Task details »
The stretch wanted below opens at the line containing "About making beautiful things (396, 712)" and closes at the line containing "[Shopping Cart] (277, 94)". Please return it exactly, with no other lines.

:::

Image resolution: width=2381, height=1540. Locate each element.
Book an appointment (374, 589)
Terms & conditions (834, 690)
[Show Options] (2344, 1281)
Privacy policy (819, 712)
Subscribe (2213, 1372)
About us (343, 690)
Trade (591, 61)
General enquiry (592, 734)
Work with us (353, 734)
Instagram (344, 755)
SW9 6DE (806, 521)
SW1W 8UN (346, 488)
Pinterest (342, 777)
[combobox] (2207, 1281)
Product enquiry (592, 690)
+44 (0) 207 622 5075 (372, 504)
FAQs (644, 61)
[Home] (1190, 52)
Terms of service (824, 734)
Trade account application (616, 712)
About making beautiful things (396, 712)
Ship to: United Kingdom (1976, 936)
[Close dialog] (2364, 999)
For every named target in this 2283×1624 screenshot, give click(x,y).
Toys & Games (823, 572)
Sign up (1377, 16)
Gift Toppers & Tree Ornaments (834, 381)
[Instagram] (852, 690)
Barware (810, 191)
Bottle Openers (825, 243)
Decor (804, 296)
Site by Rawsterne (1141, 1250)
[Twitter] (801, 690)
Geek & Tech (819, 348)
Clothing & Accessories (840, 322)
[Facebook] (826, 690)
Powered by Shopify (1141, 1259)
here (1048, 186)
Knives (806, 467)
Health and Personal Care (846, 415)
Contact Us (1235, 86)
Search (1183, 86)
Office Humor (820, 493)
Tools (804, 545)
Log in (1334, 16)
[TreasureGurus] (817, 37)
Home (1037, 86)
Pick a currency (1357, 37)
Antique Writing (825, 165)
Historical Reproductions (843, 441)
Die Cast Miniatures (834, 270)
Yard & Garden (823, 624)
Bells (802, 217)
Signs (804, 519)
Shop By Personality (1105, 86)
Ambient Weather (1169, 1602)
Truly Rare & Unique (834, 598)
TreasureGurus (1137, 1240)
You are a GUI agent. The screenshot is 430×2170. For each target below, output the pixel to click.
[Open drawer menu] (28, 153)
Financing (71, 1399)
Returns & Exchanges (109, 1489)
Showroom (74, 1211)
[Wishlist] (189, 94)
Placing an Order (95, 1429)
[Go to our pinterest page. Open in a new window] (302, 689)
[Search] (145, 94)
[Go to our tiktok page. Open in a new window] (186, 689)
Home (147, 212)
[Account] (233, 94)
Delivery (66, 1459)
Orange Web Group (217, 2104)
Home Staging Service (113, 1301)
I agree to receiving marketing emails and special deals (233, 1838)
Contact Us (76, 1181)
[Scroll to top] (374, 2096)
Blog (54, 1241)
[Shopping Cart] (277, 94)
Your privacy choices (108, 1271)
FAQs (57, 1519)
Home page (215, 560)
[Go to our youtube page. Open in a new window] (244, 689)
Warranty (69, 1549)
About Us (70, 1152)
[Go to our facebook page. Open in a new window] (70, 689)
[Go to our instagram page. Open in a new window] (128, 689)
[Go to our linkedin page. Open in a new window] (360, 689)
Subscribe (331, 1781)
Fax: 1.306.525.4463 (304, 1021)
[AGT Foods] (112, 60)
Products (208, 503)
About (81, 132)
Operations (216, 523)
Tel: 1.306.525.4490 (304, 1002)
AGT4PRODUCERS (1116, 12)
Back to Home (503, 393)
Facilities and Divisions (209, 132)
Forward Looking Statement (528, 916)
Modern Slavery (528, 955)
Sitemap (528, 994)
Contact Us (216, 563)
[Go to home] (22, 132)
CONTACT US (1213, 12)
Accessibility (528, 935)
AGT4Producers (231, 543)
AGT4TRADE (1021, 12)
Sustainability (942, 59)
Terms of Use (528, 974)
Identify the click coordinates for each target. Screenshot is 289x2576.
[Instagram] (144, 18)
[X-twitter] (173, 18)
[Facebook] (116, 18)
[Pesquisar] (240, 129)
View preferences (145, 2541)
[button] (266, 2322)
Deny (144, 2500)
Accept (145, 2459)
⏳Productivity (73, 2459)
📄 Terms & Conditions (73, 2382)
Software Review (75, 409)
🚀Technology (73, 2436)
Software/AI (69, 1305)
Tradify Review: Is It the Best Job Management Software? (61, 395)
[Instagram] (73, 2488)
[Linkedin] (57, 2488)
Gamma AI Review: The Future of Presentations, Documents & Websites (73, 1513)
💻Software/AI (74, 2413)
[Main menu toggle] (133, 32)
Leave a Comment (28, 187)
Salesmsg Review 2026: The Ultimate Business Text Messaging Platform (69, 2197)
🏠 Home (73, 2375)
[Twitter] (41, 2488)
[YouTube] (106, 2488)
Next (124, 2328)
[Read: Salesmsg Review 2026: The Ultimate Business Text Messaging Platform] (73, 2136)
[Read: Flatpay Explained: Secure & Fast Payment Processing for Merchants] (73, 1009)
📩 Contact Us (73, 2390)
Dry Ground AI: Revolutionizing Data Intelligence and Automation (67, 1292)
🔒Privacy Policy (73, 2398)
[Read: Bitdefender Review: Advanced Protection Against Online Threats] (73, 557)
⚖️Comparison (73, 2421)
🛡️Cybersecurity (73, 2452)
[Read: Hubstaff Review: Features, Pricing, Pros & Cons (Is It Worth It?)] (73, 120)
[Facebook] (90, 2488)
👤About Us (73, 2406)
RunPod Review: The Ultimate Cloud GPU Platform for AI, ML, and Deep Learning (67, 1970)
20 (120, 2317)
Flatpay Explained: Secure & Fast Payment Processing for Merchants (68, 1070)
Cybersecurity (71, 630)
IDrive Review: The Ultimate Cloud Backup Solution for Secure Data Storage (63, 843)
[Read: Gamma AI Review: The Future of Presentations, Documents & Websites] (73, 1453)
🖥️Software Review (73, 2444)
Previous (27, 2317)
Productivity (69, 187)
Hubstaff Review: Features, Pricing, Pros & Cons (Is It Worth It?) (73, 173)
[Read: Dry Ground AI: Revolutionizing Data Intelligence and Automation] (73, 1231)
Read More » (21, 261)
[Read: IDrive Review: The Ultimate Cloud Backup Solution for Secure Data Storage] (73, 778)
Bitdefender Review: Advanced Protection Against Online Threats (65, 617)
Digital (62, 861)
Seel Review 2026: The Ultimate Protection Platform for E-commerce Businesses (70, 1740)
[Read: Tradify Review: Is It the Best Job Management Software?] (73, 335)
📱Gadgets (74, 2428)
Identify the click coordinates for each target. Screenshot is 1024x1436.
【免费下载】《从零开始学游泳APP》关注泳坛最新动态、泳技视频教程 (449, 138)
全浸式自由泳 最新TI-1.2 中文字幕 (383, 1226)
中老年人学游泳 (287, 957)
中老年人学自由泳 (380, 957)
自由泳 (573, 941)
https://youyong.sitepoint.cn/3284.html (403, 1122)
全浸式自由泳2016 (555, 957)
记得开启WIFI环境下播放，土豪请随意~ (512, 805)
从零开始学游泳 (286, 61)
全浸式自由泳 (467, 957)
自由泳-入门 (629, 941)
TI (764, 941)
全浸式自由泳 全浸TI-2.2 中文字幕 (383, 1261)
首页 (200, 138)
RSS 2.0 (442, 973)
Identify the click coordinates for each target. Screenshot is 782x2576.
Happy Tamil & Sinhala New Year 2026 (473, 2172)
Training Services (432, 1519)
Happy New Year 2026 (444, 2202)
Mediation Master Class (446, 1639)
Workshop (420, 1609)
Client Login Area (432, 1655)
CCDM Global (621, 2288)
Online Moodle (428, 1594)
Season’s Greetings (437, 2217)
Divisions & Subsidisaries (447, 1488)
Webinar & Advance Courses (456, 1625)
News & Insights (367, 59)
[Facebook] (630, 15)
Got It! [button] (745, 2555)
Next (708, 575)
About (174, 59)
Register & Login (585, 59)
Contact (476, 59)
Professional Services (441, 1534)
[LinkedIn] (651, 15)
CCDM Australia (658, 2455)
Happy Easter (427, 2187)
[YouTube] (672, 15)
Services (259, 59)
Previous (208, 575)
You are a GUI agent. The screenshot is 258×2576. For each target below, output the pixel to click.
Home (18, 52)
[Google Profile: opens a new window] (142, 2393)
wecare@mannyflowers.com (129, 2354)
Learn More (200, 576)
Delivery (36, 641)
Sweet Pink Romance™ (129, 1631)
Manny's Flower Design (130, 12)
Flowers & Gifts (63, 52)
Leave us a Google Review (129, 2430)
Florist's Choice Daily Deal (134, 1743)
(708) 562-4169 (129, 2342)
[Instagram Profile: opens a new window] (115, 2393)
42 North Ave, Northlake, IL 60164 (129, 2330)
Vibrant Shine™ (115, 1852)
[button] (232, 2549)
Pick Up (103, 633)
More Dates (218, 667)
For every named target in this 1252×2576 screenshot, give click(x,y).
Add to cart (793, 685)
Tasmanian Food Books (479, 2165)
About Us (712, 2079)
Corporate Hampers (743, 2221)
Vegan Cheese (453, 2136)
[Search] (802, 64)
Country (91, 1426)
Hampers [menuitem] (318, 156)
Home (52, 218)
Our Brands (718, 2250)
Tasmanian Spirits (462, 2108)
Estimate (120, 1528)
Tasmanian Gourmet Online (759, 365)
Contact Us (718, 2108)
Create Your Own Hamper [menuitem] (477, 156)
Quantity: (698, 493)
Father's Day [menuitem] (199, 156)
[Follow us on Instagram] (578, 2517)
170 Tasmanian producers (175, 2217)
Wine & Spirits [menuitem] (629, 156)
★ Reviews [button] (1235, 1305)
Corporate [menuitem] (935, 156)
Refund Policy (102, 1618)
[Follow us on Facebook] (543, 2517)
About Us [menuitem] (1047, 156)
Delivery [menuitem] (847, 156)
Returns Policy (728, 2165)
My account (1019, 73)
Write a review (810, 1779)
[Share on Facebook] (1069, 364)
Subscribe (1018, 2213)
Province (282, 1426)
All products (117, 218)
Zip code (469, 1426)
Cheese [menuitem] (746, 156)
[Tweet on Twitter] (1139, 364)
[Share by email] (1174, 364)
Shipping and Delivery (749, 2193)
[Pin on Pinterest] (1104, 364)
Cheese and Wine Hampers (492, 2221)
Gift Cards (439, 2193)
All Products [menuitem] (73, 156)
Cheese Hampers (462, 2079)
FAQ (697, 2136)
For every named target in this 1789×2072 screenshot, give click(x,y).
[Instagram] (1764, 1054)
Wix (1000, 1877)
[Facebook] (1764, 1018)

:::

Solution for this problem »
About making beautiful things (396, 712)
Ship to: United Kingdom (1976, 936)
[Close dialog] (2364, 999)
For every named target in this 2283×1624 screenshot, give click(x,y).
Toys & Games (823, 572)
Sign up (1377, 16)
Gift Toppers & Tree Ornaments (834, 381)
[Instagram] (852, 690)
Barware (810, 191)
Bottle Openers (825, 243)
Decor (804, 296)
Site by Rawsterne (1141, 1250)
[Twitter] (801, 690)
Geek & Tech (819, 348)
Clothing & Accessories (840, 322)
[Facebook] (826, 690)
Powered by Shopify (1141, 1259)
here (1048, 186)
Knives (806, 467)
Health and Personal Care (846, 415)
Contact Us (1235, 86)
Search (1183, 86)
Office Humor (820, 493)
Tools (804, 545)
Log in (1334, 16)
[TreasureGurus] (817, 37)
Home (1037, 86)
Pick a currency (1357, 37)
Antique Writing (825, 165)
Historical Reproductions (843, 441)
Die Cast Miniatures (834, 270)
Yard & Garden (823, 624)
Bells (802, 217)
Signs (804, 519)
Shop By Personality (1105, 86)
Ambient Weather (1169, 1602)
Truly Rare & Unique (834, 598)
TreasureGurus (1137, 1240)
You are a GUI agent. The screenshot is 430×2170. For each target below, output the pixel to click.
[Open drawer menu] (28, 153)
Financing (71, 1399)
Returns & Exchanges (109, 1489)
Showroom (74, 1211)
[Wishlist] (189, 94)
Placing an Order (95, 1429)
[Go to our pinterest page. Open in a new window] (302, 689)
[Search] (145, 94)
[Go to our tiktok page. Open in a new window] (186, 689)
Home (147, 212)
[Account] (233, 94)
Delivery (66, 1459)
Orange Web Group (217, 2104)
Home Staging Service (113, 1301)
I agree to receiving marketing emails and special deals (233, 1838)
Contact Us (76, 1181)
[Scroll to top] (374, 2096)
Blog (54, 1241)
[Shopping Cart] (277, 94)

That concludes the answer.